Pearls and Other Issues

Key facts to keep in mind regarding PIE include:

  • PIE is a rare condition that occurs more frequently in premature and low birth weight infants.
  • PIE is often caused by mechanical ventilation and is commonly associated with respiratory distress syndrome.
  • Clinically, PIE can progress quickly, with increased oxygen requirements and hemodynamic instability. However, diagnosis is made through imaging and histopathology.
  • PIE is usually treated with early surfactant administration and optimal mechanical ventilator settings, including high-frequency oscillation ventilation, positive end-expiratory pressure, and low inspiratory pressure. The goal is to facilitate proper expiration while managing over-distended lungs.
  • Conservative strategies, including lateral decubitus positioning and CPAP, may be beneficial when mechanical ventilation can be avoided.
  • Potential complications include pulmonary air embolisms and other air leaks.

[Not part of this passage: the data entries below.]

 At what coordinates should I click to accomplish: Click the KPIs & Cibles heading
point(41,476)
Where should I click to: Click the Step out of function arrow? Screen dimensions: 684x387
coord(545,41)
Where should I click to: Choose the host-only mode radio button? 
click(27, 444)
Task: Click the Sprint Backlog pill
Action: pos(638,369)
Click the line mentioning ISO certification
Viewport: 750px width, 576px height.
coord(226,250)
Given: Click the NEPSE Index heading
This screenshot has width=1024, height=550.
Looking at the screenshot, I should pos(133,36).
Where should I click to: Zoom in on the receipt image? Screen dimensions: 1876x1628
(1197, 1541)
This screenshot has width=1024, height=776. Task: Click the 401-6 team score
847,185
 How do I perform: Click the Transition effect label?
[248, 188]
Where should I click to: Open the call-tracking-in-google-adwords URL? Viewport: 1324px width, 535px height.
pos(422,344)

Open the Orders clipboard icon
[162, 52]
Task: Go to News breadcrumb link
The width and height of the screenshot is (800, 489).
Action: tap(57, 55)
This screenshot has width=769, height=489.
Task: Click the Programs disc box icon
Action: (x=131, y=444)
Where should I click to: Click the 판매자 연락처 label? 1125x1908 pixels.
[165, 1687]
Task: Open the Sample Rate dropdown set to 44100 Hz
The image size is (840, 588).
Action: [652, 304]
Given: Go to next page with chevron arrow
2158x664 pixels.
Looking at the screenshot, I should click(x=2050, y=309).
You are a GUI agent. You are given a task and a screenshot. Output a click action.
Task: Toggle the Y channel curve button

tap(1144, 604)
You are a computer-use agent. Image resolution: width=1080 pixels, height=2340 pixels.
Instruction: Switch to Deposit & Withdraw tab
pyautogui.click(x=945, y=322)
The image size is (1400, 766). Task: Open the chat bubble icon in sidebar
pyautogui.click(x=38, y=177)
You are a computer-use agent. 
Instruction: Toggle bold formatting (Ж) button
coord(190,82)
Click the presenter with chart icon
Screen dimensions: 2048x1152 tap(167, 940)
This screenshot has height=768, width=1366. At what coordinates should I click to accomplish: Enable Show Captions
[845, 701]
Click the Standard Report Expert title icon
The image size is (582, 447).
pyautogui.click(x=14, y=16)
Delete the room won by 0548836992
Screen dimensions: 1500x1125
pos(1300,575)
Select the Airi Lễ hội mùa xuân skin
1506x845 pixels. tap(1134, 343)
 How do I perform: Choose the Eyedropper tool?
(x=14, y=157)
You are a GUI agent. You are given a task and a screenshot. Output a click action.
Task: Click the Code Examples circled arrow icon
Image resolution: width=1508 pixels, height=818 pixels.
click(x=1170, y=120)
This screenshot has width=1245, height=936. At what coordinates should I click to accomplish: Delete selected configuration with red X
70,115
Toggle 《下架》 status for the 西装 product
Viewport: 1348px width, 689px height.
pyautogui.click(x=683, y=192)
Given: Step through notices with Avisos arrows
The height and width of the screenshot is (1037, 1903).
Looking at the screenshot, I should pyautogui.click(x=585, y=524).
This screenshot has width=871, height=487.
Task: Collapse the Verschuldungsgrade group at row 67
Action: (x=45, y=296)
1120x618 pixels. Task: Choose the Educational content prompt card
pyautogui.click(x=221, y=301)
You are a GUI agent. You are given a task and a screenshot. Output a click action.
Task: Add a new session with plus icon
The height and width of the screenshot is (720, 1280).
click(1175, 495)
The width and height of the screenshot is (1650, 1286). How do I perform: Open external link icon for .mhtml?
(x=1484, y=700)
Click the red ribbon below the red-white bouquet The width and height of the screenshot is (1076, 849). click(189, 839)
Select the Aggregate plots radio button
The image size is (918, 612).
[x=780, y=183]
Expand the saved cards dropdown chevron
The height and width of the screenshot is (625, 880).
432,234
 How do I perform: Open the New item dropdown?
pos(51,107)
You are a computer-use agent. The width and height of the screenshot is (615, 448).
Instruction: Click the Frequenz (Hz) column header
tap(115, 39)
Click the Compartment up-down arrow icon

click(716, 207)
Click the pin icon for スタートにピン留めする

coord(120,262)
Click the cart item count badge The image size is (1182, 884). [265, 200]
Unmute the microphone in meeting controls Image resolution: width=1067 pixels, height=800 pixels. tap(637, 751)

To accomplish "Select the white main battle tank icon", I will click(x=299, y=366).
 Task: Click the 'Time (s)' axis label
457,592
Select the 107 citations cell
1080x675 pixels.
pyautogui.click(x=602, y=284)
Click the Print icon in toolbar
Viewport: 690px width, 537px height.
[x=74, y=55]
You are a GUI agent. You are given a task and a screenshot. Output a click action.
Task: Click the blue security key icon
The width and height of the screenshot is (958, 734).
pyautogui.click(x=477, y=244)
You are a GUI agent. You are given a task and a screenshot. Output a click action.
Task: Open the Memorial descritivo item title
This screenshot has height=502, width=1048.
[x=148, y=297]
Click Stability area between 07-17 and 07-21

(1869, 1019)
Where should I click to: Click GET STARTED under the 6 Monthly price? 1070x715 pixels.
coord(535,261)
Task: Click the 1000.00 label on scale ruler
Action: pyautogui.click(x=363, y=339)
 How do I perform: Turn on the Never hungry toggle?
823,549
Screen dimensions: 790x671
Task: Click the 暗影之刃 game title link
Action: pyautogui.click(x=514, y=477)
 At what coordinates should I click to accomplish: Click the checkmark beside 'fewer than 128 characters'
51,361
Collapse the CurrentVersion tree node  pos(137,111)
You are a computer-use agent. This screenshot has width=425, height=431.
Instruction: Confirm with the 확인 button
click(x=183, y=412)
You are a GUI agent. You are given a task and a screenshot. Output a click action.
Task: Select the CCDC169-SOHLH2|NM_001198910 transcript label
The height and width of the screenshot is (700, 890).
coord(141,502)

Enhancing Healthcare Team Outcomes

Premature infants at high risk for PIE require close monitoring in the NICU. A strong interprofessional healthcare team, including pediatricians, pulmonologists, intensivists, and surgeons, is essential for coordinating care for these infants. CPAP and synthetic surfactants are the current standard of care for preventing PIE in patients with respiratory distress syndrome. After recovery, patients should be closely monitored by pediatricians and pulmonologists for any long-term effects. Effective communication and collaboration among the healthcare team allow these critically ill patients to be treated effectively.